THE PROBLEM - Output the entries below so that they read exactly as they do now.

___ DATASET EXTRACT

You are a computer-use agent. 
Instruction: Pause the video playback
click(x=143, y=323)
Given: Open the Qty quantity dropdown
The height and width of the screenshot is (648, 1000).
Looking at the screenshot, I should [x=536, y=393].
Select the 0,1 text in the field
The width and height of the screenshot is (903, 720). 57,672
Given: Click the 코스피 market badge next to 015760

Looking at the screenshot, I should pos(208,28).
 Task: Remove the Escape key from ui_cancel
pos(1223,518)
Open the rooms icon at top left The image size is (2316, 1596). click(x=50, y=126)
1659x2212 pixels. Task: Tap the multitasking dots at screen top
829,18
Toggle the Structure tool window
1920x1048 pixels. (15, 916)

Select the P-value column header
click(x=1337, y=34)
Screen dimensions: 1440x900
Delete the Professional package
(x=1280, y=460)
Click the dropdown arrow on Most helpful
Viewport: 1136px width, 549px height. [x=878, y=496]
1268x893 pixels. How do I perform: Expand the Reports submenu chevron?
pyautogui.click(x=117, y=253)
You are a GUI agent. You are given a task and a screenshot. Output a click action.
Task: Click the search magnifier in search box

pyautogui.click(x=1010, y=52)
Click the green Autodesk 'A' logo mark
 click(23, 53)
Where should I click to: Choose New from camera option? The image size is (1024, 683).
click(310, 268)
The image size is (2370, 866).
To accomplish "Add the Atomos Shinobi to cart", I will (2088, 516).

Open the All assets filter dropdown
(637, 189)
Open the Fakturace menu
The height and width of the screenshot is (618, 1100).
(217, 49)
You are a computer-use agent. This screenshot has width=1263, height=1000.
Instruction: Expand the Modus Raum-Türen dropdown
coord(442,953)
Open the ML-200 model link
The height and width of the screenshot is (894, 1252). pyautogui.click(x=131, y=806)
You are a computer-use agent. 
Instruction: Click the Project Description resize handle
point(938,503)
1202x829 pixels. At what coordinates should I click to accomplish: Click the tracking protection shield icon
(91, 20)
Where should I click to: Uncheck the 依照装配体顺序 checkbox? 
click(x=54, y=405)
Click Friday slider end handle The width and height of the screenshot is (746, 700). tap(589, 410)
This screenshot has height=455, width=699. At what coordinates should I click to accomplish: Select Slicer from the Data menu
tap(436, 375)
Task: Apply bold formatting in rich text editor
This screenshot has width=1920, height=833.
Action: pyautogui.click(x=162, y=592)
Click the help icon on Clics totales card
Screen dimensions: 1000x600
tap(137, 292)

______

TASK RESPONSE -
You are a computer-use agent. 
Instruction: Pause the video playback
click(x=143, y=323)
Given: Open the Qty quantity dropdown
The height and width of the screenshot is (648, 1000).
Looking at the screenshot, I should [x=536, y=393].
Select the 0,1 text in the field
The width and height of the screenshot is (903, 720). 57,672
Given: Click the 코스피 market badge next to 015760

Looking at the screenshot, I should pos(208,28).
 Task: Remove the Escape key from ui_cancel
pos(1223,518)
Open the rooms icon at top left The image size is (2316, 1596). click(x=50, y=126)
1659x2212 pixels. Task: Tap the multitasking dots at screen top
829,18
Toggle the Structure tool window
1920x1048 pixels. (15, 916)

Select the P-value column header
click(x=1337, y=34)
Screen dimensions: 1440x900
Delete the Professional package
(x=1280, y=460)
Click the dropdown arrow on Most helpful
Viewport: 1136px width, 549px height. [x=878, y=496]
1268x893 pixels. How do I perform: Expand the Reports submenu chevron?
pyautogui.click(x=117, y=253)
You are a GUI agent. You are given a task and a screenshot. Output a click action.
Task: Click the search magnifier in search box

pyautogui.click(x=1010, y=52)
Click the green Autodesk 'A' logo mark
 click(23, 53)
Where should I click to: Choose New from camera option? The image size is (1024, 683).
click(310, 268)
The image size is (2370, 866).
To accomplish "Add the Atomos Shinobi to cart", I will (2088, 516).

Open the All assets filter dropdown
(637, 189)
Open the Fakturace menu
The height and width of the screenshot is (618, 1100).
(217, 49)
You are a computer-use agent. This screenshot has width=1263, height=1000.
Instruction: Expand the Modus Raum-Türen dropdown
coord(442,953)
Open the ML-200 model link
The height and width of the screenshot is (894, 1252). pyautogui.click(x=131, y=806)
You are a computer-use agent. 
Instruction: Click the Project Description resize handle
point(938,503)
1202x829 pixels. At what coordinates should I click to accomplish: Click the tracking protection shield icon
(91, 20)
Where should I click to: Uncheck the 依照装配体顺序 checkbox? 
click(x=54, y=405)
Click Friday slider end handle The width and height of the screenshot is (746, 700). tap(589, 410)
This screenshot has height=455, width=699. At what coordinates should I click to accomplish: Select Slicer from the Data menu
tap(436, 375)
Task: Apply bold formatting in rich text editor
This screenshot has width=1920, height=833.
Action: pyautogui.click(x=162, y=592)
Click the help icon on Clics totales card
Screen dimensions: 1000x600
tap(137, 292)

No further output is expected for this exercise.